Bruce Larsen’s “Artifacts” exhibit, now available for viewing in the International Arts Center, features sculptures created from repurposed artifacts.

The reception, held in the IAC on Monday at 5 p.m., included hors d’oeuvres and a presentation made by the IAC art curator, Carrie Jaxon. Larsen discussed his inspiration and explained the artwork on display.

“I hope (the viewers) get an appreciation for those that came before them,” Larsen said. “I want these artifacts to have another life.”

Larsen said he considers himself a “modern archaeologist” because of his utilization of antiques and historical artifacts in his work.

Included in some of his pieces are shell casings from World War II and the bow of a ship wreck off Mobile Bay. Some of the artifacts Larsen uses in the exhibit are estimated to be more than a century old.

According to his artist statement from the exhibit, “many of these pieces were handed down from generation to generation, but now are discarded and forgotten, symbolic of our own mortality.”

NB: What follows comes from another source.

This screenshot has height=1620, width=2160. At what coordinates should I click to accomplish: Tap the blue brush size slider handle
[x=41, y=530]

Lauren Underwood, a senior art education major from Pelham, attended the reception and expressed her appreciation for Larsen’s work.

“I consider myself an artist as well, and it’s really cool to see other artists use repurposed material to create their art,” Underwood said. “He created something beautiful out of something that might be seen as garbage.”

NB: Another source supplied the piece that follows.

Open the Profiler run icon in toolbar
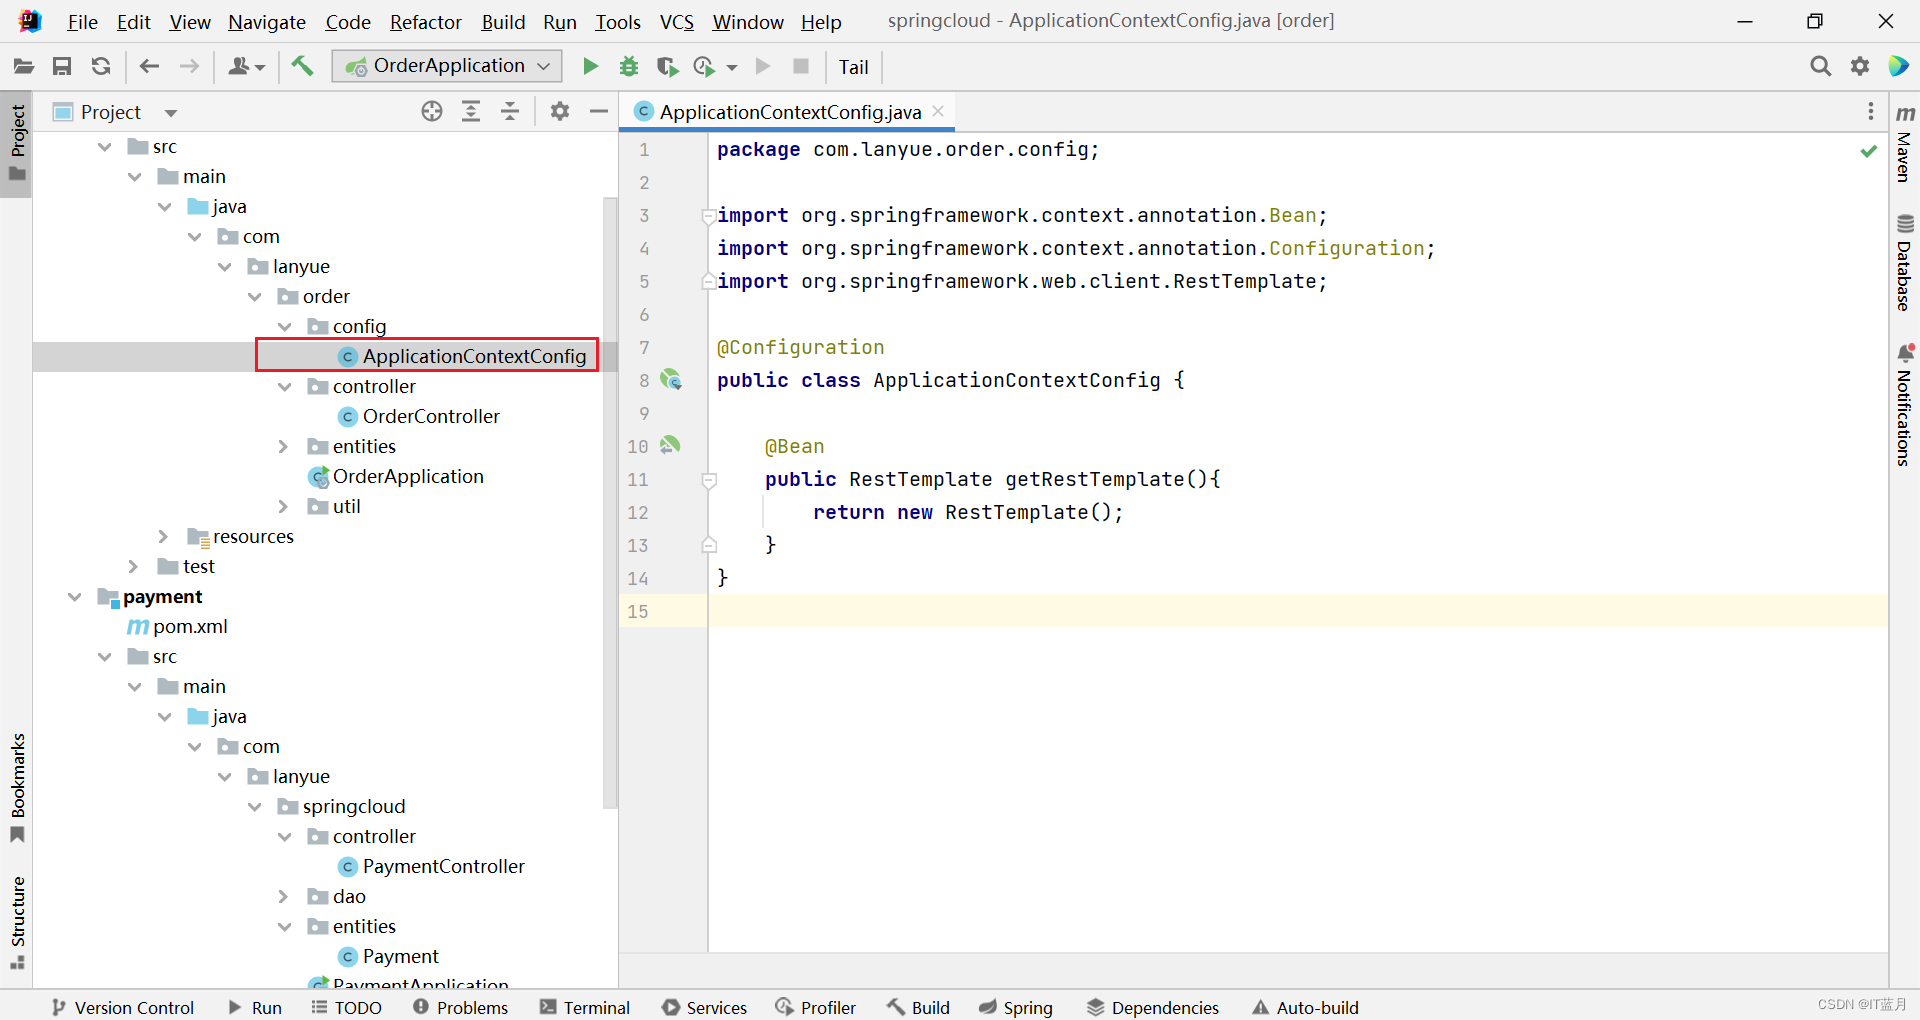The image size is (1920, 1020). point(705,66)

Underwood’s favorite piece in the exhibit was “Firefly” because of Larsen’s use of a working light fixture in a mounted figure.

“The Firefly is abstracted, but you still know what it is, and you can still see the subject matter as well as the materials used,” Underwood said.

The IAC is celebrating its one-year anniversary of bringing culture and art to the students and community of Troy. The IAC promotes the arts to art students and also to anyone interested in expanding knowledge of culture.

Jaxon opened the presentation for Larsen by discussing the IAC’s success in this past year, with several exhibitions circulating since its opening.

“The IAC is very welcoming,” Underwood said. “I think they’re trying to get the word out to more than just art majors to come to events like these.

“I want more students who aren’t art majors to come and see the work and effort put into this center.”

When asked about his choice to display his work at the IAC as opposed to a more prominent location, Larsen, who studied industrial design at Auburn University, stated that he is an “Alabama boy” who loves this state and that he wants to support what the program is doing here.

Larson resides in Fairhope, where he is actively involved in the art community and is well-known for his work with special effects in movies, such as “The Patriot,” “Black Knight” and “Lincoln.”

According to AL.com, his art is also owned by Bill Clinton, Sting, Robert Plant and the crown prince of Bahrain.

Larson’s “Artifacts” sculpture exhibit will be on display in the IAC until Feb. 1.